We then obtain the solution with the initial values \(b_\phi =1\) and \(b_j=b_j^0\) at \(t=0\):

$$\begin{aligned} \left( {\begin{array}{*{20}{c}} {{b_\phi }}\\ {{b_j}} \end{array}} \right) = {P^{ - 1}}\exp \left( { - \upsilon \Lambda t} \right) P\left( {\begin{array}{*{20}{c}} {{b_\phi }^0}\\ {{b_j}^0} \end{array}} \right) . \end{aligned}$$

In the simulation described in the article, we can use \(b_j^0\), and from the (1,1)-element of \({P^{ - 1}}\exp \left( { - \upsilon \Lambda t} \right) P\), we have the solution of the differential equation:

$$\begin{aligned} \phi \left( {x,y,z;t} \right)&= {b_\phi }^0 \exp \left( \frac{2\pi \mathrm {i}\,x}{p_x} \right) \exp \left[ -\upsilon t\left( \frac{\mu _a + \mu _{tr}}{2} + \frac{\eta }{6 p_x} \right) \right] \\&\quad \times \left\{ \left( \frac{1}{2}-\frac{3 p_x (\mu _a -\mu _{tr})}{2\eta } \right) \exp \left( \frac{\upsilon \eta }{3 p_x} t \right) + \frac{1}{2} + \frac{3{p_x}\left( {\mu _a} - {\mu _{tr}} \right) }{2\eta } \right\} , \end{aligned}$$

where \(\eta = \sqrt{9p_x^2{{\left( {{\mu _a} - {\mu _{tr}}} \right) }^2} - 48{\pi ^2}}\)

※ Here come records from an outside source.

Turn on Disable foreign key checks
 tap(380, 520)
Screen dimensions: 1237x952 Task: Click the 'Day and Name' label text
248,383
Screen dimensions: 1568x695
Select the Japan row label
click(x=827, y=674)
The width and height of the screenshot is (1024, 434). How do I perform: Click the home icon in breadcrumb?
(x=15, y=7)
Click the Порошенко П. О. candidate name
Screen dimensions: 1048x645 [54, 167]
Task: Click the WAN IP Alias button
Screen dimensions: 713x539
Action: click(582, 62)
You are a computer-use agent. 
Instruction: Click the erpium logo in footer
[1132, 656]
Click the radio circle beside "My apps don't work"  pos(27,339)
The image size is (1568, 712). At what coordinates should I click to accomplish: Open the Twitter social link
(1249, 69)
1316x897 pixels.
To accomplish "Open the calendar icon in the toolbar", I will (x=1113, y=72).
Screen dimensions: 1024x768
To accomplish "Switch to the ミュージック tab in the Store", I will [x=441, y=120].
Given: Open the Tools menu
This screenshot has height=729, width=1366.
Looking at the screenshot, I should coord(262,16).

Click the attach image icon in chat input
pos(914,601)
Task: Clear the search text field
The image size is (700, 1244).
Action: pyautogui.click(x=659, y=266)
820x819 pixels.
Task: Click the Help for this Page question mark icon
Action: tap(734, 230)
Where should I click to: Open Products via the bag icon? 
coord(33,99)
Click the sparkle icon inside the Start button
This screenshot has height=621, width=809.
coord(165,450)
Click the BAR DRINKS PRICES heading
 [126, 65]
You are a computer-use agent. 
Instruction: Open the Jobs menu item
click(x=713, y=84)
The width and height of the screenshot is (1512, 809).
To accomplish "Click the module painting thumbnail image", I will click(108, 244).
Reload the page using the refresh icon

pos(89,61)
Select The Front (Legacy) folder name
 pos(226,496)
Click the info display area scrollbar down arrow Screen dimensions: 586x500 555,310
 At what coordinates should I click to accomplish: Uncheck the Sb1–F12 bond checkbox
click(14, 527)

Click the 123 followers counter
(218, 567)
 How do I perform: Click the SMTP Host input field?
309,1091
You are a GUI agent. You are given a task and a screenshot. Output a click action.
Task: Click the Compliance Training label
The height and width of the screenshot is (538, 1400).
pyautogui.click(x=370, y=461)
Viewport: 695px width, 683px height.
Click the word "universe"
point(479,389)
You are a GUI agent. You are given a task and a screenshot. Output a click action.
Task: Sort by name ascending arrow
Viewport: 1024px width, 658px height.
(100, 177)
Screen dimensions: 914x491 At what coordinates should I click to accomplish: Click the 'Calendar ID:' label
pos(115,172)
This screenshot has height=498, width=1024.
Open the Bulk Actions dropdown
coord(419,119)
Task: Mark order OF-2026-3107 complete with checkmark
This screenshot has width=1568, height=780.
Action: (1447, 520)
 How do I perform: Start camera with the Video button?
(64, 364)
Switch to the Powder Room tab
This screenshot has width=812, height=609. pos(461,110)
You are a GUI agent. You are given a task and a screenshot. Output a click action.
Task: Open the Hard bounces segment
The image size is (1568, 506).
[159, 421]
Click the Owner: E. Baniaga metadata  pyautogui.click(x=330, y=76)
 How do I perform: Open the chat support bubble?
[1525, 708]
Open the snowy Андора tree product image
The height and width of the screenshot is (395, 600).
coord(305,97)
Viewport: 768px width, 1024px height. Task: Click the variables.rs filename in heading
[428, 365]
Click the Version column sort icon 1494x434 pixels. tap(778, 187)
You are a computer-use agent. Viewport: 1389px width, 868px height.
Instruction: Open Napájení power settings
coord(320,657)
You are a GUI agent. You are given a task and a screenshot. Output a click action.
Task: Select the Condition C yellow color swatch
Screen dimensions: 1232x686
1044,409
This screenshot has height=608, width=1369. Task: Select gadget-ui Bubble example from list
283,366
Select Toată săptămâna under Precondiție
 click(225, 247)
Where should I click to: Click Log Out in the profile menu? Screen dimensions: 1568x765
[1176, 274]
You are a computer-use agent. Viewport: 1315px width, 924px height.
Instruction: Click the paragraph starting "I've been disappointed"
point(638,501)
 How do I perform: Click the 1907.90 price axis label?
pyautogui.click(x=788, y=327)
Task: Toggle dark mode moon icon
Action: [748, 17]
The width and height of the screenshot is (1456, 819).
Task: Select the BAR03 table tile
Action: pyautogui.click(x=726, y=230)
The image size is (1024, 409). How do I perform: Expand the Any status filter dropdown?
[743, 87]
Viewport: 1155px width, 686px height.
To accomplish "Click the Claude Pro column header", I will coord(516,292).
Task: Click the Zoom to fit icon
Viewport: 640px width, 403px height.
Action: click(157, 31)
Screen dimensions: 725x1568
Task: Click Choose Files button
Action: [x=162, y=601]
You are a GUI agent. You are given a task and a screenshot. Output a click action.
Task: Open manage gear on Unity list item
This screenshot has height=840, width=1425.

Finally, we obtain the theoretical time dependence of peak-to-valley as:

$$\begin{aligned} 2{b_\phi }^0\exp \left[ {-\upsilon t\left( {\frac{\mu _a + \mu _{tr}}{2} + \frac{\eta }{6 p_x}} \right) } \right] \left\{ {\left( {\frac{1}{2} - \frac{{3{p_x}\left( {{\mu _a} - {\mu _{tr}}} \right) }}{{2\eta }}} \right) \exp \left( {\frac{{\upsilon \eta }}{{3{p_x}}}t} \right) + \frac{1}{2} + \frac{{3{p_x}\left( {{\mu _a} - {\mu _{tr}}} \right) }}{{2\eta }}} \right\} . \end{aligned}$$

When \(p_x>0\), this value is exponentially increasing as t increases, and this expression shows that the increasing rate becomes higher as the spatial period \(p_x\) becomes smaller. This is the reason why the error forms the checkerboard pattern whose spatial frequency is the highest in the 2D image, as shown in Fig. 1b or Fig. 2.